Dr. Dave Lutz, Dartmouth College, installing sensors to data collection board engineered specifically for this study Photo Credit: Chris Woodall, USDA Forest Service Northern Research Station
Dr. Dave Lutz, Dartmouth College, installing sensors to data collection board engineered specifically for this study. Photo Credit: Chris Woodall, USDA Forest Service Northern Research Station 

During the ASCC planning workshop for the Second College Grant installation in the hardwood forests of northern NH, it became apparent that although we expect precipitation to become more episodic in the future, we have very little understanding of how rain events effect the moisture of dead wood over short time steps. Dead and downed wood serves not only as a critical habitat and increases the structural complexity of forests but also may mitigate the overland flow of intense rain events. In contrast, dead wood can serve as sources of fuel during times of drought and extreme fire weather. Given recent advances in micro sensor development and associated data management, the potential exists to extend such technologies to this forest management issue.  
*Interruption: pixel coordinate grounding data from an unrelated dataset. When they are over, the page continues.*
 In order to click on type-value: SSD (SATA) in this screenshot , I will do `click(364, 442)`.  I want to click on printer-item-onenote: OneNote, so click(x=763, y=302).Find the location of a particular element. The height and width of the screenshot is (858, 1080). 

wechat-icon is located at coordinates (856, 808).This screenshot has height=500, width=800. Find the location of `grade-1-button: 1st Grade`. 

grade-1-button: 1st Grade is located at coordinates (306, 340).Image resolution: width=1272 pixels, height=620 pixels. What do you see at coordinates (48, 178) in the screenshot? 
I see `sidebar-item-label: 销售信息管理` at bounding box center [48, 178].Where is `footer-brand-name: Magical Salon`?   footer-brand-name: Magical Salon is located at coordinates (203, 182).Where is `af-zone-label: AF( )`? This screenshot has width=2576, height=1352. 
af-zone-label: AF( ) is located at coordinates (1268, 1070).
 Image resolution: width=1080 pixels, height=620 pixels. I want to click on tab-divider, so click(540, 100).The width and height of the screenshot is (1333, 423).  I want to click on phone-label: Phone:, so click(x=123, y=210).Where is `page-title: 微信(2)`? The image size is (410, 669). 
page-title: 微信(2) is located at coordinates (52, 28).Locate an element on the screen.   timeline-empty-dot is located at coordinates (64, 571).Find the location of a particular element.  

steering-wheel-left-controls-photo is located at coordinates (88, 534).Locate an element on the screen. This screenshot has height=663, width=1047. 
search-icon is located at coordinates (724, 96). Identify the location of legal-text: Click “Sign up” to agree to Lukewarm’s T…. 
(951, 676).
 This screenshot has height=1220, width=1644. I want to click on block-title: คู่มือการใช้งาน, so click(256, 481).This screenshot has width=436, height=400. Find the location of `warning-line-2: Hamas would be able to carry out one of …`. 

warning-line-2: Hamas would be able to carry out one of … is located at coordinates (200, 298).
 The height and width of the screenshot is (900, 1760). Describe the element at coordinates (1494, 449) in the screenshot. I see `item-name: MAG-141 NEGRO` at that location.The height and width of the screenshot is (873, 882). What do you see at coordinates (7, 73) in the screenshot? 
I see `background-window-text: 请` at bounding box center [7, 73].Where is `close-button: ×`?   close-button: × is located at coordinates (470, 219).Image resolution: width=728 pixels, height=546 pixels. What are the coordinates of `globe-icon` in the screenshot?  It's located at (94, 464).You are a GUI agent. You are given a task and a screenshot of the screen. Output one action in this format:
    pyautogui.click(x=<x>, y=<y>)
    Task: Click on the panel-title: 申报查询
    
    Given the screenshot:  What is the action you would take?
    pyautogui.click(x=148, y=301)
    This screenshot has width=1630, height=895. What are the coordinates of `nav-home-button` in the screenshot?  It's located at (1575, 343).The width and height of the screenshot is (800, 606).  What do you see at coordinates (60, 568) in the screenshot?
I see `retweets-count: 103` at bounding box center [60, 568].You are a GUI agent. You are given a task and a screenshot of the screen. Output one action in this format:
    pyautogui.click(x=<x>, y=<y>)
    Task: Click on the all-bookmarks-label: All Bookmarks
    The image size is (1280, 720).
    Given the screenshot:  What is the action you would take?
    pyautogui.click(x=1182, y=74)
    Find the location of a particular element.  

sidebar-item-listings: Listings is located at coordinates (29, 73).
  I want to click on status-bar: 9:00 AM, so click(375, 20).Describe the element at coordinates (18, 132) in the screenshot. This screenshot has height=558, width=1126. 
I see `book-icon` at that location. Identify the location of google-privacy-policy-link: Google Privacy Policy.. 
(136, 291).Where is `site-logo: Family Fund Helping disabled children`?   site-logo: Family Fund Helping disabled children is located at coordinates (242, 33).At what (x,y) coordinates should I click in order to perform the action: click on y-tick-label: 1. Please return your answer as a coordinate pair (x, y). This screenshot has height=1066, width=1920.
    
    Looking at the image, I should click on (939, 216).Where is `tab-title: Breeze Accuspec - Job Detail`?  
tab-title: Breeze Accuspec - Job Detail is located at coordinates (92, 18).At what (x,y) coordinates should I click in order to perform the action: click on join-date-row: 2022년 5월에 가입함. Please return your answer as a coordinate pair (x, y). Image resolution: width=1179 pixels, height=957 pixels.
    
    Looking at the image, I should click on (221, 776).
Wiring used to monitor the dead wood moisture
Downed and dead sugar maple log being prepared for deployment of sensor array
Photo Credit: Chris Woodall,
USDA Forest Service Northern Research Station
 

In partnership with Dartmouth College’s Thayer School of Engineering and Plymouth State University, a downed dead sugar maple log and surrounding soil was monitored at the Hubbard Brook Experimental Forest with nearly 80 sensors to detect changes in moisture at 15-minute intervals during the summer of 2018. Based on initial findings, the hope is to develop a more streamlined deployment of sensors per log potentially using wireless technology for testing during the summer of 2019 at the Second College Grant ASCC installation.  

As part of the project, numerous trees were intentionally felled and left on-site to evaluate their potential benefits. With a streamlined moisture monitoring technology in hand, we can more fully evaluate the modes by which down dead wood interacts with soil and rain fall events in terms of forest dynamics (e.g., regeneration, production, or fire hazards). Development of efficient dead wood moisture technology could inform wildfire management efforts around the Nation.